The high rate of return on offer is your compensation and incentive to take up the higher-risk investment.
Understanding Lesson 1 brings with it a realisation that no investment on its own is good or bad.
You need to recognise how that investment fits within your portfolio and whether it has any attributes that can serve your investment needs.
In this example the higher risk bond will provide a potentially higher return and the risk can be made acceptable if it is combined with the safe asset.
INVESTMENT LESSON #2
How much you invest is more important than where you invest
If you accept that you can combine a safe asset with a risky asset to manage the overall risk in your portfolio then the next stage is to determine how much money you should allocate to each investment.
Typically I am faced with the question: I have some money where should I invest it?
We tend to focus on the where rather than the how much. From my experience the reason this is so is because we usually approach things from an “all or nothing” perspective.
To move away from that mindset refer to Lesson 1 above. To reiterate, it is about how assets are combined as opposed to the individual assets in and of themselves.
If you avoid the “all or nothing” trap then you are faced with the “how much is enough” dilemma.
In the US and Iraq bond example, if you put all your money into an Iraq bond you run the risk of not being paid because of all the challenges associated with that country so, in simple terms, you can lose all your money. That’s not a good place to be in.
There is also risk in being fully invested into the US government bond.

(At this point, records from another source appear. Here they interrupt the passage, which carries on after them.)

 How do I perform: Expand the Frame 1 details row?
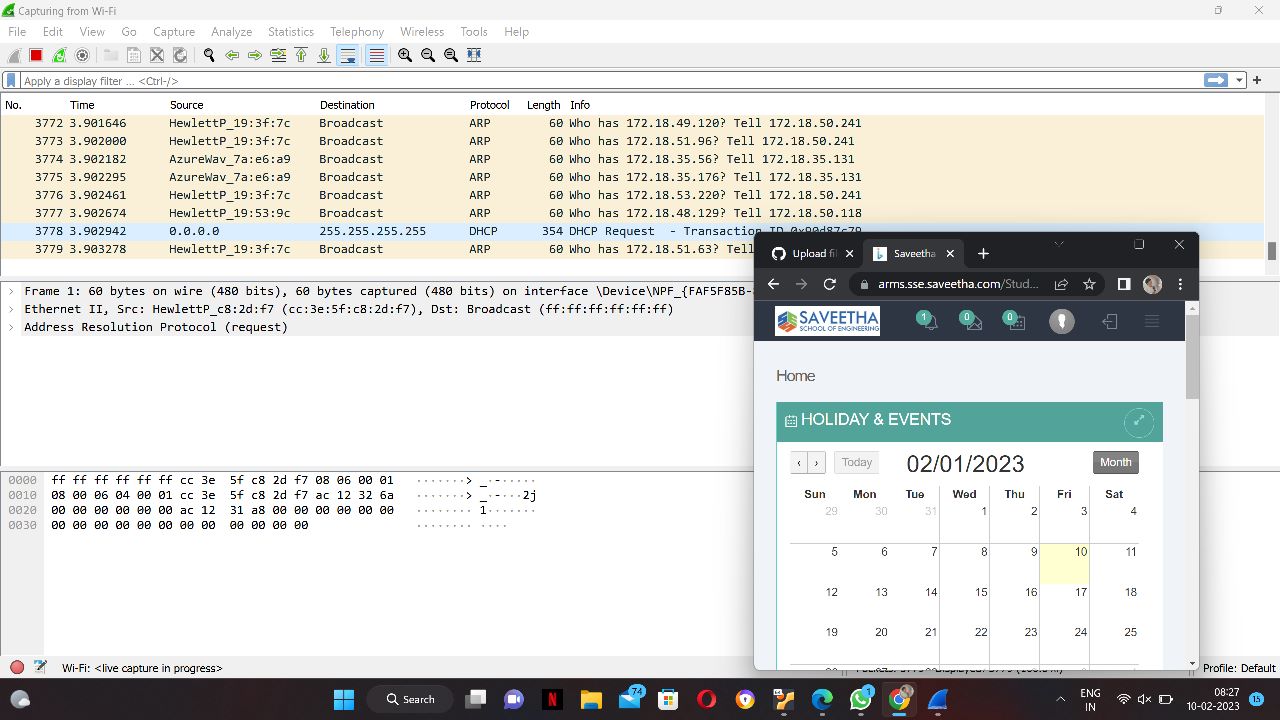[11, 291]
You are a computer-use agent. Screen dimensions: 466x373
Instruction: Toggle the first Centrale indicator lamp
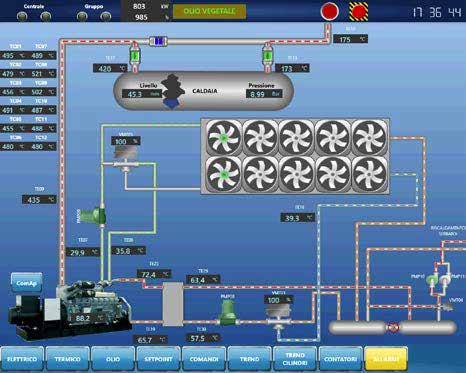point(22,16)
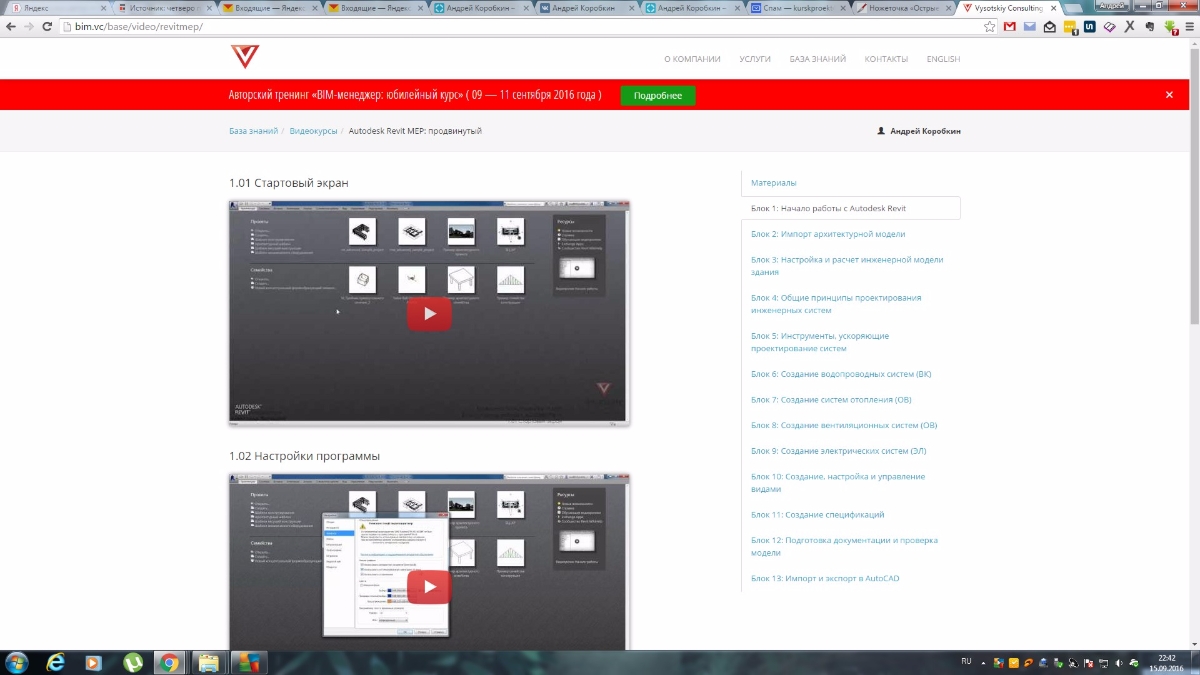Open the Chrome hamburger menu
This screenshot has height=675, width=1200.
(x=1187, y=27)
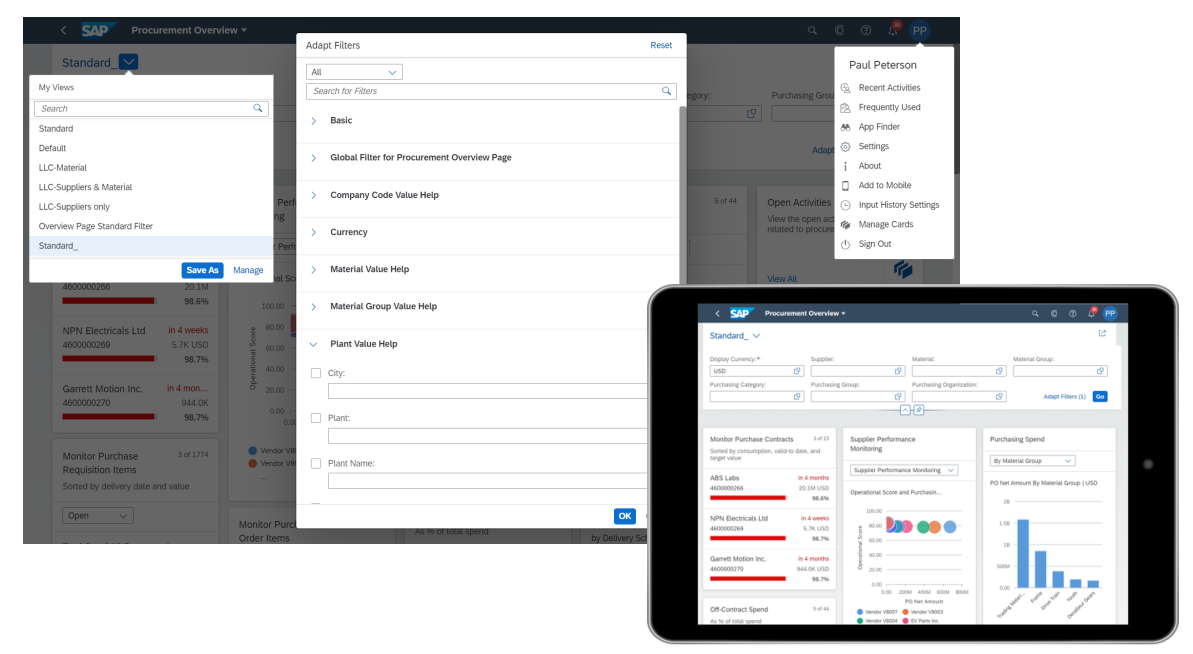Click the back arrow beside the SAP logo

point(64,31)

That risk is the low return due to the fact that it is a safe asset.
The risk here is not the financial safety associated with the asset but the risk is related to your financial safety.

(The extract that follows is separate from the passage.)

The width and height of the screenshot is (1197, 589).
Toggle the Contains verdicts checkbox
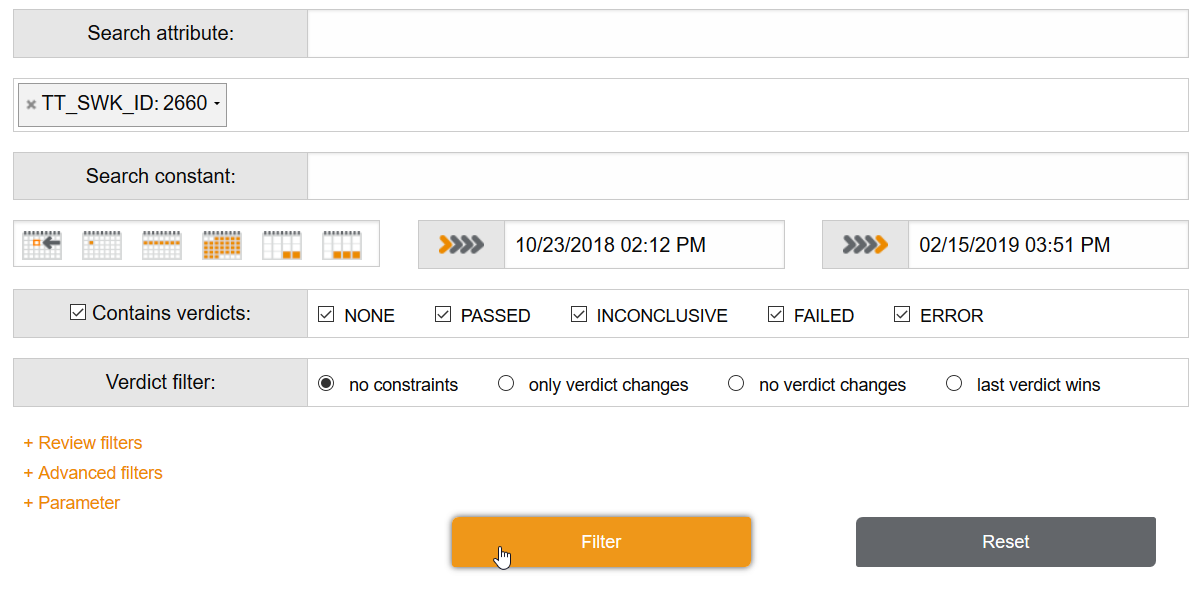[x=78, y=313]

You would invest because you are seeking to defer spending today in order to be able to spend at a future date.
If your investment does not grow at a rate that will allow you to increase your consumption in the future then you would be worse off having invested.
So asset safety also has a risk and that risk is that you may not achieve your financial goals with the safe investment.
The secret therefore is to take a level of risk that you are comfortable with. From Lesson #1 you can fine-tune your comfort levels by determining how much you would like to invest in each asset.
Being 100 per cent in the US bond for 10 years gives you a return of three per cent. Being 100 per cent invested in the Iraq bond for 10 years gives a return of 15 per cent.
If you adjust the percentages so that you own some of both bonds you can generate a return greater than three per cent but less than 15 per cent.
If you invest in both hypothetical bonds at the same time and they have the same maturity then at a ratio of 50 per cent in each bond you get the opportunity for a higher percent return with basically 50 per cent of your funds at risk.
Appreciate that here your worst case scenario is the Iraq bond defaults and you lose 50 per cent of your portfolio.
If you are unwilling to put 50 percent of your money at risk then you simply decrease allocation to the Iraq bond.
The smaller the amount at risk the closer you get to a 3 percent return. The reverse is also true in that the greater the amount at risk the closer you get to a 15 percent return.
If you are prepared to put 10 per cent of your portfolio at risk in the Iraq bond and 90 per cent in the safe US bond then you will get a return above three per cent but only have 10 per cent of your money at risk.
This is where a risky asset in an investment portfolio can be of value.
In summary the issue is not about anyone and anything else other than determining what you want to accomplish and how you plan to get there. No investment on its own is good or bad. How you fit together your investment portfolio makes all the difference.
If you are interested in investing in bonds then be sure to read the prospectus, understand the risk factors and then determine how much risk you are prepared to take to benefit from the returns on offer. There is no one size fits all position so ensure that you discuss the matter with a financial professional.